Taking care, in any form, gives my life purpose.

Emotional Rescue

Therapy dogs. They provide support for cancer patients. Disabled individuals. And certainly those with dementia.

Each week, I bring Max, my eight-month-old rescue lab, to visit my mother. She and the residents at her new memory care home love this puppy. He’s just like them. He rambles the halls with restless energy. His attention span is as short as the commercials that play on the activity room’s TV. He lives in the moment like his new friends. Calendars and clocks are meaningless.

He’s the perfect remedy for dementia, bringing joy to those who are often lonely and discontent.

And now, Mom’s caregiving team has a four-legged addition.

The side effect of this prescription is as healing as its benefits: emotional support for the caregiver. Max delights the staff at the care home, too. And he helps me stay positive.

Church Ladies

My childhood religion was faith-based. Church twice a week. Daily Bible study. A loving God.

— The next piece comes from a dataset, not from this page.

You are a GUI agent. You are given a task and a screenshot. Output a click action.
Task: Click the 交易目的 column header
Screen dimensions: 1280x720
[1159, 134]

Disease was denied. No medicine, hospitals, doctors. Alcohol and drugs were forbidden.

My world changed when my parents divorced.

Trading the blind faith of religion for first-hand life experiences with various substances was absolute freedom. I didn’t doubt God’s existence; I just forgot Him.

After a quarter-century, the experiment failed. Plunged into the darkness of addiction, I sought God again.

Something bigger than me has kept me sober for two decades. And until recently, my resentment toward religion had evaporated into the ether.

Respecting my mother’s denial of Alzheimer’s isn’t easy. She may forget people, or that she’s moved across country, but she hasn’t forgotten God.

The Universe has a sick sense of humor. We’re now attending her new church together and her joy slowly outweighs my antipathy.